Improved Target Designs Promise Easier Chip-Feature Measurement

May 28, 2007
Measuring the relative positions of chip features on ever-denser devices could soon become a whole lot easier.

As the sizes of features squeezed onto silicon chips shrink ever smaller, the task of measuring their relative positions becomes increasingly challenging -- and costly -- for chipmakers. Yet the answer to measuring ever-tinier chip features might not lie in expensive new equipment, claims Rick Silver, a high-resolution objects metrology physicist at the National Institute of Standards and Technology (NIST) in Gaithersburg, Md. He believes that new types of targets can do the job just as well, and at a lower cost.

If Silver's belief proves true, that would certainly be good news for chip manufacturers facing the difficulty and cost of moving to expensive new hardware to produce overlay measurements. "The day is drawing near, within the next few miniaturization rounds, when chip manufacturers will have to begin adopting alternate measurement techniques," he says.

Chip fabrication requires instruments to measure the distances between a target on one chip layer and the matching lines on a target located on the layer directly above. The measurements are used to calculate the offset dimensions between the levels. Since a state-of-the-art microprocessor chip might have as many as 28 levels, determining the relative position of any two targets must be achieved with a precision of only a nanometer or two.

Chip feature dimensions are already dwarfed by the wavelength of visible light, making it increasingly difficult to use standard optical measurement techniques to measure relative positions. As chipmakers strive to maintain precision levels on ever-denser chips, Silver notes they will eventually have to turn to alternate technologies, most notably atomic force microscopes, to make the necessary measurements.

But atomic force microscopes are far from an ideal solution, Silver says. "The technology is slower and more expensive than the rapid, non-destructive optical techniques already used for overlay measurements," he states. "The industry could really use a better approach." Silver's alternative method would have chipmakers switch to improved target designs to check the precision and accuracy of overlay measurement equipment, and thereby ensure the precision of overlay measurements.

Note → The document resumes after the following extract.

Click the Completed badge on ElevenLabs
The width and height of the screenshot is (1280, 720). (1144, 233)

Silver and his colleagues have modeled target patterns that resemble slightly overlapping nanoscale picket fences. Together, the two sets of densely arranged nanoscale lines and grooves create a hybrid target that strongly reflects light, creating an image measurable with a conventional optical microscope. The individual line sets are so dense that no individual optical image of the lines appears, yet the combined superstructure results in the new unique optical pattern. "Because of the superstructure, we call it a 'super target,' Silver says.

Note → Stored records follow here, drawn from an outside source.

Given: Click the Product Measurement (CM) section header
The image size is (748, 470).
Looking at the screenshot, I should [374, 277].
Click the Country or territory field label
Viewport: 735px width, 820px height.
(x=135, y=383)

Silver notes that the intensity patterns of the reflected light are unique to the combination, and the patterns are easily analyzed to determine the relative position of the lines that comprise the pattern. In the modeling studies, feature sizes ranging from 10 nm to 50 nm were positioned as close as 100 nm apart, beyond the theorized limits of resolution. The combined pattern greatly magnifies, by better than 40 times, the size of the overlay offset between layers.

"Being able to design optical targets, engineer the illumination, and then continue to use optical techniques is something that we can already start to apply within industry metrology tools," Silver says. He notes that his research has generated significant interest from the semiconductor industry and that NIST is now working with several partners to fabricate prototype targets with the new geometry.

"The beauty of this technique is that it can have an impact within a year or two," Silver says. "It doesn't require a substantial redesign of the current optical systems."